## Task description
Put the lines of the material, starting at the line containing "Given: Click the red annotation number 1" and ending at the line containing "Looking at the screenshot, I should point(73,544).", into a JSON list of strings with one string per line. Leave out blank lines and include nothing outside that range.
────────────────
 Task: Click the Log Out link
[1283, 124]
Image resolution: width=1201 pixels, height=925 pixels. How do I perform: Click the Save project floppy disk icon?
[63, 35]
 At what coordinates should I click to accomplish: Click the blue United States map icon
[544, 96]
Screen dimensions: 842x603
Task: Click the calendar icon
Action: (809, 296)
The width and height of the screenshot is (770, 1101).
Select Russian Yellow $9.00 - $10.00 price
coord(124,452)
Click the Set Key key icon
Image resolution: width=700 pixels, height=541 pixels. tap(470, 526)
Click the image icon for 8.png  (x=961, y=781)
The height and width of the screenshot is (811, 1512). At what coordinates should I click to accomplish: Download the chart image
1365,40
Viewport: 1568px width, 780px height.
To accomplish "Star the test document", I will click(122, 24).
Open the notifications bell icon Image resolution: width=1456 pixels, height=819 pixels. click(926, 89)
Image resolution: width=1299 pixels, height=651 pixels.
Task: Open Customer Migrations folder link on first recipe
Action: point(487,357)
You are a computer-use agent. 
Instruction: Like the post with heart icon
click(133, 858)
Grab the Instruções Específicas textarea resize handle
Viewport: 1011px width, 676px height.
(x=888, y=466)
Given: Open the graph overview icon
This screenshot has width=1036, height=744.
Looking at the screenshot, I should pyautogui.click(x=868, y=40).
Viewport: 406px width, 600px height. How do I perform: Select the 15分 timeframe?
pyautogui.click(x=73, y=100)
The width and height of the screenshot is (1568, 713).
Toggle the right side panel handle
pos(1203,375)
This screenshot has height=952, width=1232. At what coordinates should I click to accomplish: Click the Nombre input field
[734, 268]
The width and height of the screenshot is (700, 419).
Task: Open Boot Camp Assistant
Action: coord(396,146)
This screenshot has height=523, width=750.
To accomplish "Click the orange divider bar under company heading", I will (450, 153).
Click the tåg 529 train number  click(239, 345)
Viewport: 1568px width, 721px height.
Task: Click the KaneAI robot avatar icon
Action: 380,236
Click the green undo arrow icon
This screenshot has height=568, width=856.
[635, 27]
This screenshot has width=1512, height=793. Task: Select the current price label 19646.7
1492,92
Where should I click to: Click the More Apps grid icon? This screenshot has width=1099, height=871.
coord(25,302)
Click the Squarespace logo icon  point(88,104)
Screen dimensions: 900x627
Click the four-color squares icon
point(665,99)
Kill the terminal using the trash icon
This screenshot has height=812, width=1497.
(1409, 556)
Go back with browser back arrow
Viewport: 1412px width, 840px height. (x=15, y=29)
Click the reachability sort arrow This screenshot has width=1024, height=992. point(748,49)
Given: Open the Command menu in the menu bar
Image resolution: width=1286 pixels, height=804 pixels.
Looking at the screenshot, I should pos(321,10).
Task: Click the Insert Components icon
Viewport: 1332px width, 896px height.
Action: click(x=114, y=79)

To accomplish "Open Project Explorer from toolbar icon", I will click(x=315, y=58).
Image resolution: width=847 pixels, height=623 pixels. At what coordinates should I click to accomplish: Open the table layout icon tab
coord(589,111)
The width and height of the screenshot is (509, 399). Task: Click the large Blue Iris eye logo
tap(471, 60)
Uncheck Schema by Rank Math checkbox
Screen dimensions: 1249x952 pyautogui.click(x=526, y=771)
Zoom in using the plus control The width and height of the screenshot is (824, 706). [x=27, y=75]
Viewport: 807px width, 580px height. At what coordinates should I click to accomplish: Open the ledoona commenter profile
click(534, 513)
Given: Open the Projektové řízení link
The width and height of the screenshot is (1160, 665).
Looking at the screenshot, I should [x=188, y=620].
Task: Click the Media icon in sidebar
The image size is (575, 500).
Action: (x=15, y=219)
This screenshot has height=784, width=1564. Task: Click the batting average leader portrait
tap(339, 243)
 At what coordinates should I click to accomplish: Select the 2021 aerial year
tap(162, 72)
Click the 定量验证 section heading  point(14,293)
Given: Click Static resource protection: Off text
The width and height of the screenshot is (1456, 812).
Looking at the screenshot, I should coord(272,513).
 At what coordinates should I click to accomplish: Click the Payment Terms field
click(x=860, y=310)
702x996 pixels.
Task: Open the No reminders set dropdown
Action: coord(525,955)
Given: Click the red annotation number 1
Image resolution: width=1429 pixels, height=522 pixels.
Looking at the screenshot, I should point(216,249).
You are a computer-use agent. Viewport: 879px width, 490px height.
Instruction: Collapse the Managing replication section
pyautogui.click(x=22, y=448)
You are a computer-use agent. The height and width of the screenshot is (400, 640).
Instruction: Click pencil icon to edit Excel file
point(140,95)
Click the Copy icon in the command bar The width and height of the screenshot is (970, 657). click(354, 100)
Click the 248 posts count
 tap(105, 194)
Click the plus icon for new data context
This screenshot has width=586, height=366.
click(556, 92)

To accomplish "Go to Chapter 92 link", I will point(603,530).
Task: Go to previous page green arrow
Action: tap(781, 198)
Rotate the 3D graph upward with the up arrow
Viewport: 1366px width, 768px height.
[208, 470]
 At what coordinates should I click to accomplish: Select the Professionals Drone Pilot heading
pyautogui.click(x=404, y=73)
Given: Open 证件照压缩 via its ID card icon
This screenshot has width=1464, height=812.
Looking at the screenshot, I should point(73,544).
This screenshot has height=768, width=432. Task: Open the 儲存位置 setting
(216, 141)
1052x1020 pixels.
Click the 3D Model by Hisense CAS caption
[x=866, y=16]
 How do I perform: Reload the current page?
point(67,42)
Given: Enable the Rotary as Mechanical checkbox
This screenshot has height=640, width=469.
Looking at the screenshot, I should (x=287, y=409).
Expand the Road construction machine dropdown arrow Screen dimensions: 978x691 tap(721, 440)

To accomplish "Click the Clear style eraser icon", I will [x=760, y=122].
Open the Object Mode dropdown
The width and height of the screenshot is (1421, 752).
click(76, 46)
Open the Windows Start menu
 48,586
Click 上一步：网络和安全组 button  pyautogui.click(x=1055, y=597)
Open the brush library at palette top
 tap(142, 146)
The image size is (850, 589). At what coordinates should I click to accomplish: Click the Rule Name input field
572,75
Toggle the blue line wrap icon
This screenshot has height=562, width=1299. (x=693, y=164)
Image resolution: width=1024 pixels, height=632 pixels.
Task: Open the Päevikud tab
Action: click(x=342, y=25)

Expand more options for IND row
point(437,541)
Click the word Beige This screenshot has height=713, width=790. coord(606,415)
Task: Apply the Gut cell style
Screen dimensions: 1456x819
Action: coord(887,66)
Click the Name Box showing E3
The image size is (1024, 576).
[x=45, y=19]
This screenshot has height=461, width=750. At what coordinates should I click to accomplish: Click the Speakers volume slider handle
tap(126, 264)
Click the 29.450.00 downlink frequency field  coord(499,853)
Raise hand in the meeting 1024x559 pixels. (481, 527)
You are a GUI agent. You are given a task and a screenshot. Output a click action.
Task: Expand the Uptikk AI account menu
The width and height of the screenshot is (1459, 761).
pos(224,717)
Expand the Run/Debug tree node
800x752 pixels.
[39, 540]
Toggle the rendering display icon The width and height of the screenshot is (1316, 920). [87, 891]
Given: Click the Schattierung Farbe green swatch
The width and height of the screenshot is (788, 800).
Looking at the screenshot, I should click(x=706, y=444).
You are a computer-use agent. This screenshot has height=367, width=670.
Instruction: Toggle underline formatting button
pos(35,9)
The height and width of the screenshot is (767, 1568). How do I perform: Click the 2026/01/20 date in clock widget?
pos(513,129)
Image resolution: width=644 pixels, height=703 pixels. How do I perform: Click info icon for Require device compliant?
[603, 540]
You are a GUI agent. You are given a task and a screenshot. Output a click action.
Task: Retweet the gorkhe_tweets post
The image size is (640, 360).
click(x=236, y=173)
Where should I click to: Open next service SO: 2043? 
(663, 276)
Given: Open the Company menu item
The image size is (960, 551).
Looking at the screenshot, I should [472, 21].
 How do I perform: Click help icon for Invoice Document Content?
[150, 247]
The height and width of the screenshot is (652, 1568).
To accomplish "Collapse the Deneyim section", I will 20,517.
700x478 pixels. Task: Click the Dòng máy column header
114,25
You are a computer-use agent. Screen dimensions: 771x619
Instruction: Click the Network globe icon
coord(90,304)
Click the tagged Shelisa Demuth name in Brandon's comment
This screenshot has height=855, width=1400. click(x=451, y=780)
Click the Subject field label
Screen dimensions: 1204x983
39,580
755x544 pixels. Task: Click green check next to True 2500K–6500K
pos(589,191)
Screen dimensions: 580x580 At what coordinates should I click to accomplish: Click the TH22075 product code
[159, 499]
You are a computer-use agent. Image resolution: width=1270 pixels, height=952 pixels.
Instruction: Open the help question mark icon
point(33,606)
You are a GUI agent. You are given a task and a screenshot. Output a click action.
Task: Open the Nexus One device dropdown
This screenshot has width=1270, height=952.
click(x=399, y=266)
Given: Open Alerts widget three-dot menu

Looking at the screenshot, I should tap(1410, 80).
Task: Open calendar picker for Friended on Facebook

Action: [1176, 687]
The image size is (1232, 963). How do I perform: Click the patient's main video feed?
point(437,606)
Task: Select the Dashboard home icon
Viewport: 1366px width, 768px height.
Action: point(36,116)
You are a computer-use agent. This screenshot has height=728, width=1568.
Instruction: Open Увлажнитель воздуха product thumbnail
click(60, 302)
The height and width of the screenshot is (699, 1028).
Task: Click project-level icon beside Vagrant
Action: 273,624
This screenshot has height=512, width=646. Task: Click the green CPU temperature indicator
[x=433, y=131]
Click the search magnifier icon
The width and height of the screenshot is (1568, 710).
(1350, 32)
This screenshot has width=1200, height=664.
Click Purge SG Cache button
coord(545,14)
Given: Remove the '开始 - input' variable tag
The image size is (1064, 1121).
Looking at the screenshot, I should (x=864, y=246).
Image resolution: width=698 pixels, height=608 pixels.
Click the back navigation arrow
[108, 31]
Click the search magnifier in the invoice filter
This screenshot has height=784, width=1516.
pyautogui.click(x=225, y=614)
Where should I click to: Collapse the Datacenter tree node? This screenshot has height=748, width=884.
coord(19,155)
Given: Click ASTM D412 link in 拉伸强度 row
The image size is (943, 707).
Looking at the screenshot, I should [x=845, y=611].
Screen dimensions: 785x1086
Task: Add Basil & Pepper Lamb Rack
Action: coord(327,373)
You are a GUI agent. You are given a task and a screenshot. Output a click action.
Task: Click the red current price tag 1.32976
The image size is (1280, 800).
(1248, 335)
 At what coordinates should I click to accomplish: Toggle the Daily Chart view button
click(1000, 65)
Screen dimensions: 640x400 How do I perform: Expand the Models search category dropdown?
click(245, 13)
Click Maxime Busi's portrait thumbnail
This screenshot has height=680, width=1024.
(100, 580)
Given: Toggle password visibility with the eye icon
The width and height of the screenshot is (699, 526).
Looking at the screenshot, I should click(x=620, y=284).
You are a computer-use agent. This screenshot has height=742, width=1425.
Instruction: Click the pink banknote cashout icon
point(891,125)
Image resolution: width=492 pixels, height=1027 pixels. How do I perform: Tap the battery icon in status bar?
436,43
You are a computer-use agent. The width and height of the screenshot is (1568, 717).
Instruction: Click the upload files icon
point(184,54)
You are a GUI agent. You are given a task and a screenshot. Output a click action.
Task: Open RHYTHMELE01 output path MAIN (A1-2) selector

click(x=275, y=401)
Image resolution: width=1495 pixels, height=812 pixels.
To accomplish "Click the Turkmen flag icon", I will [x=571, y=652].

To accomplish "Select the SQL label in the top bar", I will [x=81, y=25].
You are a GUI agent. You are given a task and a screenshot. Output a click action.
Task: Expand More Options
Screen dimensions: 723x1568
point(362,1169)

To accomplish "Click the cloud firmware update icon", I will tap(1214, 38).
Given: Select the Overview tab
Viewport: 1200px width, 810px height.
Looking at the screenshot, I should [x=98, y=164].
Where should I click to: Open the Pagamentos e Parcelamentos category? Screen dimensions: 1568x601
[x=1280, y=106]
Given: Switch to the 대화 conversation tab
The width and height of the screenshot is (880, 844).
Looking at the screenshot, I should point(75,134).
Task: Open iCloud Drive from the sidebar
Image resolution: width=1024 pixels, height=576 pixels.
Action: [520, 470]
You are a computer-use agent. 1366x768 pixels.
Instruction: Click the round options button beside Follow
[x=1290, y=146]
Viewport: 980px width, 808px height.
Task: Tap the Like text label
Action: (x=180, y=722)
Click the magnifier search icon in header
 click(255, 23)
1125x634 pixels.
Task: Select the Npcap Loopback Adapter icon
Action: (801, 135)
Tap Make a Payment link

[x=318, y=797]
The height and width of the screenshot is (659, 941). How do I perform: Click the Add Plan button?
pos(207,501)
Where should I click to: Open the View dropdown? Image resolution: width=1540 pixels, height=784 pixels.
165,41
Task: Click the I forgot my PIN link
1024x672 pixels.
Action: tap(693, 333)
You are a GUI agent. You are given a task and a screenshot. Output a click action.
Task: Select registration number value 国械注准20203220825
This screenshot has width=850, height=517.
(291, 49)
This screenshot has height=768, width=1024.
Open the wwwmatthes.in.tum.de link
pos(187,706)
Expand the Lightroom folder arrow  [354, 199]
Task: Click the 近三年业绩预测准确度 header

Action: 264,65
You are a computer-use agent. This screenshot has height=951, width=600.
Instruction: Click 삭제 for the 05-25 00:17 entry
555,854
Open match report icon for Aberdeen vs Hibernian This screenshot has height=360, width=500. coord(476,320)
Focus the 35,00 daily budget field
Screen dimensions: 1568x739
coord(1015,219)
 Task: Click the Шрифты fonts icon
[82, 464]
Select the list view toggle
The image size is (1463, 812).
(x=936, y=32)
────────────────
## Output for this task
[
  "Given: Click the red annotation number 1",
  "Image resolution: width=1429 pixels, height=522 pixels.",
  "Looking at the screenshot, I should point(216,249).",
  "You are a computer-use agent. Viewport: 879px width, 490px height.",
  "Instruction: Collapse the Managing replication section",
  "pyautogui.click(x=22, y=448)",
  "You are a computer-use agent. The height and width of the screenshot is (400, 640).",
  "Instruction: Click pencil icon to edit Excel file",
  "point(140,95)",
  "Click the Copy icon in the command bar The width and height of the screenshot is (970, 657). click(354, 100)",
  "Click the 248 posts count",
  " tap(105, 194)",
  "Click the plus icon for new data context",
  "This screenshot has width=586, height=366.",
  "click(556, 92)",
  "To accomplish \"Go to Chapter 92 link\", I will point(603,530).",
  "Task: Go to previous page green arrow",
  "Action: tap(781, 198)",
  "Rotate the 3D graph upward with the up arrow",
  "Viewport: 1366px width, 768px height.",
  "[208, 470]",
  " At what coordinates should I click to accomplish: Select the Professionals Drone Pilot heading",
  "pyautogui.click(x=404, y=73)",
  "Given: Open 证件照压缩 via its ID card icon",
  "This screenshot has width=1464, height=812.",
  "Looking at the screenshot, I should point(73,544)."
]